It was them. I was sure. I caught my breath.
My husband and I were out to dinner, and when I looked up from my menu I saw them, intensely familiar and yet different. They were older now, the strain of years showing, but those faces had burned themselves into my memory. “That’s them,” I said. “The happy couple.”
My husband looked at me, nonplussed. For about half a year I’d stared at pieces of this couple’s life, photos in an old album. We’d found it in the gutter on a street by our house. A handsome young man at his high school graduation. A dark-haired, exotic beauty winking at the camera. Their backyard wedding. Babies growing into toddlers, playing with grandparents. It was the story of a happy family. No one could have meant to throw away these precious moments.

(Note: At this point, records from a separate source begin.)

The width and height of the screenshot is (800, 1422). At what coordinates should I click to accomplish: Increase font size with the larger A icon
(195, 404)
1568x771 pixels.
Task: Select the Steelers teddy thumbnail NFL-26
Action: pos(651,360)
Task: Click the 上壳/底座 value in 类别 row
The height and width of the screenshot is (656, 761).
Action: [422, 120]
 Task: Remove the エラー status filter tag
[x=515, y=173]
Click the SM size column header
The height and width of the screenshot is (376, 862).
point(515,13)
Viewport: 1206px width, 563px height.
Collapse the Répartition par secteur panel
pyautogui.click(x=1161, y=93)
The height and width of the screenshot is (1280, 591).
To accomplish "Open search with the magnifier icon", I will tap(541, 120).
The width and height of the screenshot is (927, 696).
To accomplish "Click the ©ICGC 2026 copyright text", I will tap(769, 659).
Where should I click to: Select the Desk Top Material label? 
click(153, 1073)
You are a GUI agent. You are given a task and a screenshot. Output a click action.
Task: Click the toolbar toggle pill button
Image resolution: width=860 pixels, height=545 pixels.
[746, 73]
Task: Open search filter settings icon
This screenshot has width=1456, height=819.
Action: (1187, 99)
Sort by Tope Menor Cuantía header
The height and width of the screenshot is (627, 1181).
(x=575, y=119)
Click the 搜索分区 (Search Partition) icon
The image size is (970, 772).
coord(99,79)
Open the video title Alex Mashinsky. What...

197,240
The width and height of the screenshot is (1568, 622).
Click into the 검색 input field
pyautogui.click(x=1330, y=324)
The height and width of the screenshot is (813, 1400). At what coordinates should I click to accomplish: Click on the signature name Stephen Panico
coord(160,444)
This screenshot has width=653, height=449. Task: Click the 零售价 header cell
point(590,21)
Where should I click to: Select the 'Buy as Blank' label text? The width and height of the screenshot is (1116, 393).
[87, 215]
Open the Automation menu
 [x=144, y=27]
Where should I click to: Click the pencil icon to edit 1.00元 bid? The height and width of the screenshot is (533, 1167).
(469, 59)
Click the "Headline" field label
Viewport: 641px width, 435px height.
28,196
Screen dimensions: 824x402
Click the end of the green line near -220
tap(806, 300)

If only I could find these people, I thought. And yet where to start? I had no idea. So I kept the album, thumbed through it from time to time, wondering.
Now, improbably, here they were. There was something so different about them, though. As if they were strangers to each other. They picked at their food. I couldn’t contain myself. I shot up from my seat and approached them. “I have something that belongs to you,” I said.
Immediately, I felt like I was intruding. Yes, they said, they’d lost the album, among other items looted from a storage locker. Storage locker? Maybe these photos hadn’t been missed. I jotted down my address, unsure if they even wanted the album returned.
The next day, the man showed up at our house. “We were caught off guard,” he explained apologetically. Then he took the album from me and flipped through it, smiling wistfully.
“You see, this was back when I was sober. Before my drug addiction destroyed our marriage. I’m getting my life together, and hoped my wife and I could be a family again. If we could remember what connected us. That dinner last night was the first step,” he said.
He held the album to his chest. “Then you ran up, offering us this.”
Maybe, I hoped, because it was meant to be the next step.